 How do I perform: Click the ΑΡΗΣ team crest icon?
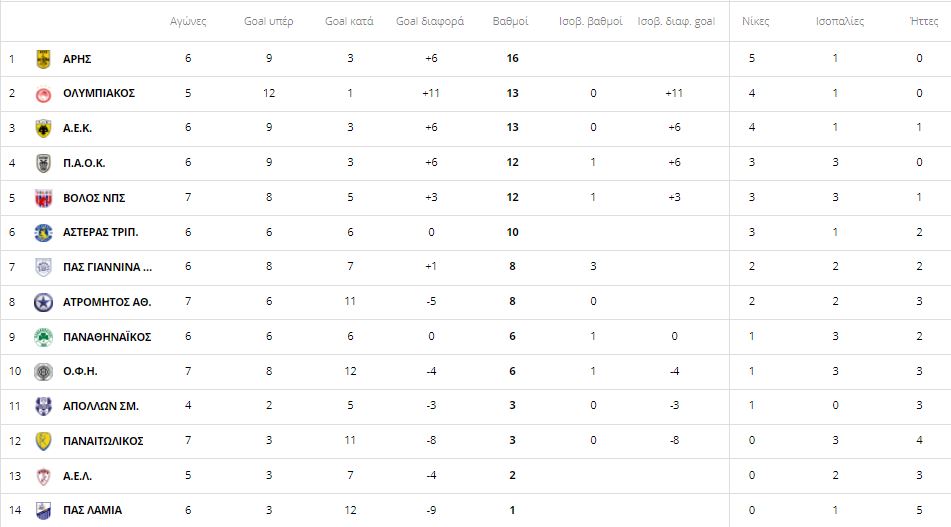coord(43,59)
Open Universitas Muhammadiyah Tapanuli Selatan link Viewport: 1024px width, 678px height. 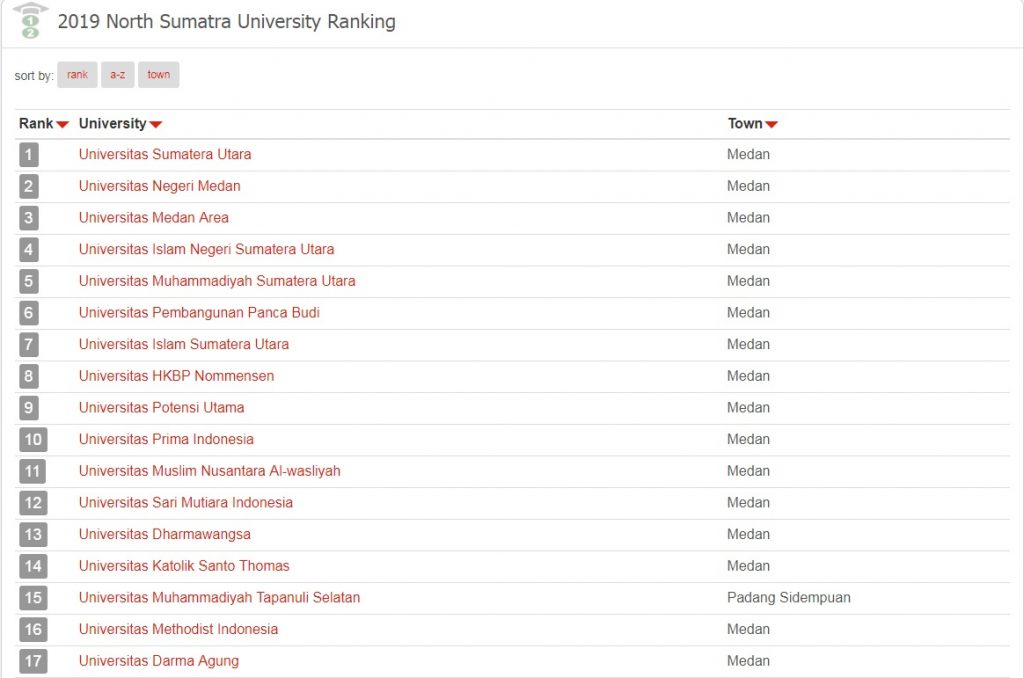(x=219, y=598)
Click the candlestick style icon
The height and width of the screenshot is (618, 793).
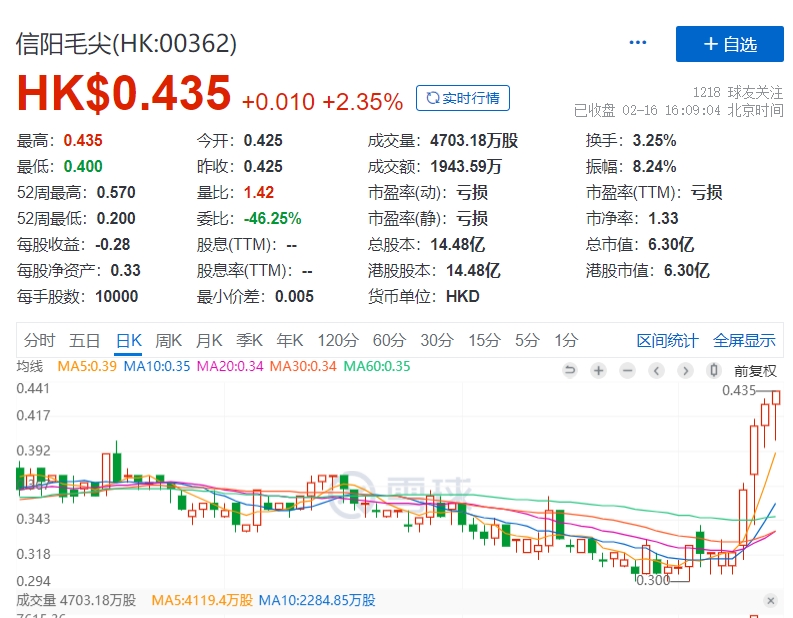click(714, 370)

__What the task asks__: Rewrite the items from the line with "Click the candlestick style icon" through the end of the items, changing "candlestick" to "line chart" and leaving everything else as is. Leave the pictures out of your answer.

__Correct answer__:
Click the line chart style icon
The height and width of the screenshot is (618, 793).
click(714, 370)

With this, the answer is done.